Tuesday 31 October 2017

Strangers, yet again.

Today, I scrolled through my instagram feed. I scrolled it till 2 years back, about the time I started documenting my life before I would leave home to study overseas. I chanced upon old pictures of us. Back when we were happier together. I was reminded of the time we went for self defence classes, shopping for clothes and took the train to the other side of the world(or country) just to see statues and idols. And just 3 minutes into writing this, I went to dig up my old posts. And I am reminded of the time we did things together. Quilling paper on a rainy day, travelling for 1 hours on public transport to eat $2 food, going grocery shopping together. That's just the tip of the surface.

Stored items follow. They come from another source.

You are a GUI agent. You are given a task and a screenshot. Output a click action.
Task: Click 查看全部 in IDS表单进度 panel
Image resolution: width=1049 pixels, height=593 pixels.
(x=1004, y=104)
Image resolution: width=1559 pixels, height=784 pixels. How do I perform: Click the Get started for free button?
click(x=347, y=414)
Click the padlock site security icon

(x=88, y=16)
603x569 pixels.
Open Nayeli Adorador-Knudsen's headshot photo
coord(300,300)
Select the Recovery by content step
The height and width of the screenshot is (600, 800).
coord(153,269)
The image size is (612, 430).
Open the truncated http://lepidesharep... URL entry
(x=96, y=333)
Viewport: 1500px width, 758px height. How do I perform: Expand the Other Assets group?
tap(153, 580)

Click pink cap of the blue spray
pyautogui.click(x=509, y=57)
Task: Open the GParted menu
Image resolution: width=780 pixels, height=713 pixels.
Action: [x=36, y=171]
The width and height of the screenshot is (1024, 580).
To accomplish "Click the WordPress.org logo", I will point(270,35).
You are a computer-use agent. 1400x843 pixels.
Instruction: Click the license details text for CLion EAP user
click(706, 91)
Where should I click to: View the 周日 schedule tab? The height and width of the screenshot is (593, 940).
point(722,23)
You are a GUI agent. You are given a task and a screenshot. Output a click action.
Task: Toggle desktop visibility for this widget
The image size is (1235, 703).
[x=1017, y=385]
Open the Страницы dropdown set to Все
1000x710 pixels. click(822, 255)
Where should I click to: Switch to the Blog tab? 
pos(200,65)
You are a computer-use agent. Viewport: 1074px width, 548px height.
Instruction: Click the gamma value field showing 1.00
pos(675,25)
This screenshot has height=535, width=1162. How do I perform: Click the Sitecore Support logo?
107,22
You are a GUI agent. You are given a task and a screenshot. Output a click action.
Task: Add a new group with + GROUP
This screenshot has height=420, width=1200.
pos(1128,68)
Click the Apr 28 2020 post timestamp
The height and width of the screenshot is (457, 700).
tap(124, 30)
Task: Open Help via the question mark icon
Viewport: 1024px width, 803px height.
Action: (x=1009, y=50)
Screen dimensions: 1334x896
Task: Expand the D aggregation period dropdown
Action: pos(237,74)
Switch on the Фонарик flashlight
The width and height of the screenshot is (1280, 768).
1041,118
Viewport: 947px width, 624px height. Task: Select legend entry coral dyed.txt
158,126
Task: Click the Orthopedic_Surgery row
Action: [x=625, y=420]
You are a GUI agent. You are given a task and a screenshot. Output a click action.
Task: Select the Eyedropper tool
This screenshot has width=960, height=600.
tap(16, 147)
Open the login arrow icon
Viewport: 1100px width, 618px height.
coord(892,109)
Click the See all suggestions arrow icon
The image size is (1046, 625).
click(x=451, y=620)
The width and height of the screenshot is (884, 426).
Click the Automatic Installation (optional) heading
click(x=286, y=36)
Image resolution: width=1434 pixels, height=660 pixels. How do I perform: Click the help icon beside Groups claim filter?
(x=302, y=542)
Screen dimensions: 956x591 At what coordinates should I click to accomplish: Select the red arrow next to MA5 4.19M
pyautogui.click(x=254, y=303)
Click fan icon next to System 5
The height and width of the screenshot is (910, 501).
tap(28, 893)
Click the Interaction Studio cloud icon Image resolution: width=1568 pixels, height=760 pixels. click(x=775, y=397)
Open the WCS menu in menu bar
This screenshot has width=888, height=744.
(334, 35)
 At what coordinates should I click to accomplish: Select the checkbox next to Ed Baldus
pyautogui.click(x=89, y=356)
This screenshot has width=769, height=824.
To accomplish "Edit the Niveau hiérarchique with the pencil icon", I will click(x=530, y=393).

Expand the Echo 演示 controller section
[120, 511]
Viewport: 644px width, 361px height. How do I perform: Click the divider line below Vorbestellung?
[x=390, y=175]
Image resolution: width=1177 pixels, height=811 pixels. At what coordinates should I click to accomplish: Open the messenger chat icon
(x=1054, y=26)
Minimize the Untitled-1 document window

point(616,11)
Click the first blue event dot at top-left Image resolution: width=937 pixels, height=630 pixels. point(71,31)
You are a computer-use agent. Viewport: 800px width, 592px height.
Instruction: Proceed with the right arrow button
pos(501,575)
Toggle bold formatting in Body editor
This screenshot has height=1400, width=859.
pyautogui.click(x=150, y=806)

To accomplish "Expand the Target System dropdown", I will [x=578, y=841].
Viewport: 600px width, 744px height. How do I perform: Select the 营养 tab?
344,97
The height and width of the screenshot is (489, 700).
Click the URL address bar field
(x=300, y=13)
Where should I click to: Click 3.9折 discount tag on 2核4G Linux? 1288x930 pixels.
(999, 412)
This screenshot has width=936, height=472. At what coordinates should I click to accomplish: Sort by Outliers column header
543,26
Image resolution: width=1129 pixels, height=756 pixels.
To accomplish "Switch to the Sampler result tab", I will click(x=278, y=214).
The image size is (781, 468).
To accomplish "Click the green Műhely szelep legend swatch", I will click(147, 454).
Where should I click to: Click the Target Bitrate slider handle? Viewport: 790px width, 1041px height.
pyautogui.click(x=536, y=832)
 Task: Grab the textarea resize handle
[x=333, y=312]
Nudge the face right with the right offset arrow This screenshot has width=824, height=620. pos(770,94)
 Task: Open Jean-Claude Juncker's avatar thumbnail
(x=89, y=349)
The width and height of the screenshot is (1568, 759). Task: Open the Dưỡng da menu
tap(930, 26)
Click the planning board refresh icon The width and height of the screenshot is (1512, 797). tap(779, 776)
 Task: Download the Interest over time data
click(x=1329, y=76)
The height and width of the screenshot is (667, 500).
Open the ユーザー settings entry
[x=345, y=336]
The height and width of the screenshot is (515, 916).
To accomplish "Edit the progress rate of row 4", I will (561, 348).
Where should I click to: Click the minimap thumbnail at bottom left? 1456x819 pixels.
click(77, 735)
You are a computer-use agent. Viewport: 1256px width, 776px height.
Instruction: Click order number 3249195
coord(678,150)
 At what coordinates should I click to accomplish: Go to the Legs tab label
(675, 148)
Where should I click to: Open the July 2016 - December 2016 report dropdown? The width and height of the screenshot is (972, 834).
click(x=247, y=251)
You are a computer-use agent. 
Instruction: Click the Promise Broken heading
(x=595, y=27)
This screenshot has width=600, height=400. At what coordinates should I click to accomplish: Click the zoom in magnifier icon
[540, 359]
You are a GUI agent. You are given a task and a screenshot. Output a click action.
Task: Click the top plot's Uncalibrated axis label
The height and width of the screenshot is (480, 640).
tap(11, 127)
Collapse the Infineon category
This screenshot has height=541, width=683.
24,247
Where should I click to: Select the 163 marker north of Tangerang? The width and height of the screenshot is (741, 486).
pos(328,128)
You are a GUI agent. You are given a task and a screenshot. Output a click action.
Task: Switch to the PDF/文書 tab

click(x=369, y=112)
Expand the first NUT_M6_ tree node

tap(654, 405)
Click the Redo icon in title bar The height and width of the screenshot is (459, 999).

It's funny, how time really can heal most wounds. Just a few weeks ago, when I chanced upon the photos, I felt nothing but sadness. I felt distanced from the emotions I had felt in the memories. But today, I saw the photos and I felt a tinge of nostalgia, know that while I missed the old times and that things are different now, I was glad for those times.
I hope you're happy now. I wouldnt say I'm 100% happy and moved on, but I'm moving away. I'm in the process of fixing myself. I'd say I've picked up the pieces and eventually, I'll get there. From strangers to the best of friends, and now we are strangers, yet again.